━━━━━ SELECTED EXCERPT

Medicare would still grow rapidly: 7.7 percent a year under the president's budget, compared with 8.1 percent under current law.
Health care providers are already mobilizing a campaign to block the president's proposals. In an election year, they appear to have a reasonable chance of succeeding. They contend that the proposals would hurt many of the 42 million beneficiaries.
Mr. Bush would give hospitals and hospices less than a full inflation update in each of the next three years. He would freeze Medicare payment rates for skilled nursing homes and home health agencies in 2007, then reduce the inflation allowances they would otherwise receive in the next two years.
The White House contends that health care providers can live with the cutbacks if they become more productive. But William D. Novelli, chief executive of AARP, warned that the proposals could lead to "a crisis in quality and access to health care for older Americans."
Mr. Bush proposed a major new tool to cut the growth of Medicare. If general revenues exceed 45 percent of Medicare spending in any year, payments to health care providers would be automatically cut by four-tenths of 1 percent. If Congress failed to act, the cuts would become deeper. Payments would be reduced by an additional four-tenths of 1 percent every year in which the threshold was exceeded.

━━━━━━━━━━

WHAT THIS EXERCISE ASKS:
A. Copy everything from "Mr. Bush proposed" down to "threshold was exceeded." in the Medicare budget passage, swapping "Congress" for "lawmakers".
B. Write the next part of the Medicare budget passage, picking up after its final sentence.

━━━━━ DATASET RECORDS

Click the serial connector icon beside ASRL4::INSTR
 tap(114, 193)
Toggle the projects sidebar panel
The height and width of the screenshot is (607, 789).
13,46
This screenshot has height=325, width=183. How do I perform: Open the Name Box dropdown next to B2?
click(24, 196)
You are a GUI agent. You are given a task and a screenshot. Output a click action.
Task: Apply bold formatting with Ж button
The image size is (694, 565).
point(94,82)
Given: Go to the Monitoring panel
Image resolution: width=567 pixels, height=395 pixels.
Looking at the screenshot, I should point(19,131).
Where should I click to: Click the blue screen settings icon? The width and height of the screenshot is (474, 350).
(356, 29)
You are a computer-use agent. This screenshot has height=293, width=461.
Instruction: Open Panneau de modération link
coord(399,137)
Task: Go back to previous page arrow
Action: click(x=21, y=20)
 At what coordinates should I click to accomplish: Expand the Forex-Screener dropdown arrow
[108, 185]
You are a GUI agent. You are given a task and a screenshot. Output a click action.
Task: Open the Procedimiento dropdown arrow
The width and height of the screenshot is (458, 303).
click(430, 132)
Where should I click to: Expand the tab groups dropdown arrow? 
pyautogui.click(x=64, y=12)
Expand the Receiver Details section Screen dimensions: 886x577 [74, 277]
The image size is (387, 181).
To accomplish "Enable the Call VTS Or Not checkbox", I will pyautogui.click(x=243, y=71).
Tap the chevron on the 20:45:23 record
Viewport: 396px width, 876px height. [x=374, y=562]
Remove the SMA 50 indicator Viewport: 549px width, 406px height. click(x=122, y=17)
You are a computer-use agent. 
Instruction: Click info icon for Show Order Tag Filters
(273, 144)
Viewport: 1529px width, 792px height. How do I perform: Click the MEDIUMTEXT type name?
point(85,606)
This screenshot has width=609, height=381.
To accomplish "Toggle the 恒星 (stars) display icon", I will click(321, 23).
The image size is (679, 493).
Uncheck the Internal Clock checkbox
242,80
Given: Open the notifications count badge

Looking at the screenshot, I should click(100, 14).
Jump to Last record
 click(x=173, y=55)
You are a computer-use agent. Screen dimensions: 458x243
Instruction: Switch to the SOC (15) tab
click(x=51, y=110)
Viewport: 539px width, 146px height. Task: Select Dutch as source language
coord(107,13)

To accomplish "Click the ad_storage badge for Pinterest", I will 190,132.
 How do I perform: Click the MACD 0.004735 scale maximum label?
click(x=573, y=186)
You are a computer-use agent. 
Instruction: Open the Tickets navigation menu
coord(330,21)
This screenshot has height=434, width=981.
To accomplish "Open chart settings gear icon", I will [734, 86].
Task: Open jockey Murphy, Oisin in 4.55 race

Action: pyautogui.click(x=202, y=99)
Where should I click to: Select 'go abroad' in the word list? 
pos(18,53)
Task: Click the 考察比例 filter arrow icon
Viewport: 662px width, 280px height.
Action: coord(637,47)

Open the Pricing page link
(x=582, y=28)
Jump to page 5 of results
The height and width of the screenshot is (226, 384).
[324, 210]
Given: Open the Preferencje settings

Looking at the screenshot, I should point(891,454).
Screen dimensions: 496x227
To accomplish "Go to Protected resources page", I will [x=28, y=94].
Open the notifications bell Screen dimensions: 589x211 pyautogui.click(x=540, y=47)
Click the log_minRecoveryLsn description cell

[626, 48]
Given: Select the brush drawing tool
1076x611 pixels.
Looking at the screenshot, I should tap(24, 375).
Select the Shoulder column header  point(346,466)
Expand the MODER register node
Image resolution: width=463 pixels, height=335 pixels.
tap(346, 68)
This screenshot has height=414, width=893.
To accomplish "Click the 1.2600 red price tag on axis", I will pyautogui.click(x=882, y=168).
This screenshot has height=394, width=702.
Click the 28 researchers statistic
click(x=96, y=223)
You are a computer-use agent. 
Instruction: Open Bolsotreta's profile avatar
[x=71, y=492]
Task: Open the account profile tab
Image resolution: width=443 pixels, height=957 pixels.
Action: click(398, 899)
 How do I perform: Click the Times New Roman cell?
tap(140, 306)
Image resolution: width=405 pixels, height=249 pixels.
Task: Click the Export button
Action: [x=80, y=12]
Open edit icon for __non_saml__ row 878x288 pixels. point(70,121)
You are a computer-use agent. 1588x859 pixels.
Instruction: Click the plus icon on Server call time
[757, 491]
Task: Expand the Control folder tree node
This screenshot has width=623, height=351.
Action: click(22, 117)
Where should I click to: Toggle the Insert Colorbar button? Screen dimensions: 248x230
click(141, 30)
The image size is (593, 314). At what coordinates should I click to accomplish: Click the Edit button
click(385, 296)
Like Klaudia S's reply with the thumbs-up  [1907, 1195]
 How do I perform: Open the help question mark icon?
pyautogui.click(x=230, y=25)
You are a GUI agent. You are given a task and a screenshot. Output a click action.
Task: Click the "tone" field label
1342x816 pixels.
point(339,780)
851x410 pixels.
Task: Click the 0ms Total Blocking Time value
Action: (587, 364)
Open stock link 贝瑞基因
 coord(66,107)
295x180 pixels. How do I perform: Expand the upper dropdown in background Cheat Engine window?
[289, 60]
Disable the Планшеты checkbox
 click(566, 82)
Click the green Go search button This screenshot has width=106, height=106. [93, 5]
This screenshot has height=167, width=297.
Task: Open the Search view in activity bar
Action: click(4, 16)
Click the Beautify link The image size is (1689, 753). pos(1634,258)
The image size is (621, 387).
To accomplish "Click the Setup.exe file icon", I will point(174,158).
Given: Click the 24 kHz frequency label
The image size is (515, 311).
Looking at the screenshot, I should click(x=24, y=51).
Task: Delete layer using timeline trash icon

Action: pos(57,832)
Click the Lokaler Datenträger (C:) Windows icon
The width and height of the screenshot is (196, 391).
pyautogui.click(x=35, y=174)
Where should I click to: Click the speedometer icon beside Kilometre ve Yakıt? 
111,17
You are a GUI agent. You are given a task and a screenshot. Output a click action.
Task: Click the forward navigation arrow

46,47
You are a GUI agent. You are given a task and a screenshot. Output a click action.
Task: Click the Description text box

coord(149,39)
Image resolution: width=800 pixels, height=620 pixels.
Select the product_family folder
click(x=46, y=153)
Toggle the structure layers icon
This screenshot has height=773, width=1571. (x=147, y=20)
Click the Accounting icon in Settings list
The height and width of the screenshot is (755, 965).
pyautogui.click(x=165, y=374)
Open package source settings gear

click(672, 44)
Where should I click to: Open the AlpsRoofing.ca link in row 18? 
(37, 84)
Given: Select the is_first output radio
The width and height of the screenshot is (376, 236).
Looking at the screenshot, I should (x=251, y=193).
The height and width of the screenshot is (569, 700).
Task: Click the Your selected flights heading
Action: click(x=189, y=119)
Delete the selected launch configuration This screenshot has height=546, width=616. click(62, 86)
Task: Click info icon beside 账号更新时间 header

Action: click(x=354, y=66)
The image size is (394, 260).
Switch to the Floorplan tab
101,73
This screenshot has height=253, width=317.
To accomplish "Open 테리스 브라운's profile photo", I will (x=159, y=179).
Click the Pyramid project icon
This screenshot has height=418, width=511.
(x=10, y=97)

━━━━━━━━━━

ANSWERS BY ITEM:
A.
Mr. Bush proposed a major new tool to cut the growth of Medicare. If general revenues exceed 45 percent of Medicare spending in any year, payments to health care providers would be automatically cut by four-tenths of 1 percent. If lawmakers failed to act, the cuts would become deeper. Payments would be reduced by an additional four-tenths of 1 percent every year in which the threshold was exceeded.

B.
This mechanism is intended to prod Congress to take action to slow the program's growth. Medicare is financed partly with payroll taxes and premiums, but it is relying to a larger degree on general revenues.
Mr. Bush also proposed savings in Medicaid, the federal-state program for low-income people. Savings would total $783 million next year and $13.6 billion from 2007 to 2011. Mr. Bush said he would achieve most of the savings by limiting the ability of states to shift Medicaid costs to the federal government.
The president requested $80.6 billion in 2007 for the Department of Veterans Affairs, including $34.3 billion for health care programs. He proposed higher drug co-payments and new fees for middle-income veterans with no service-connected disabilities.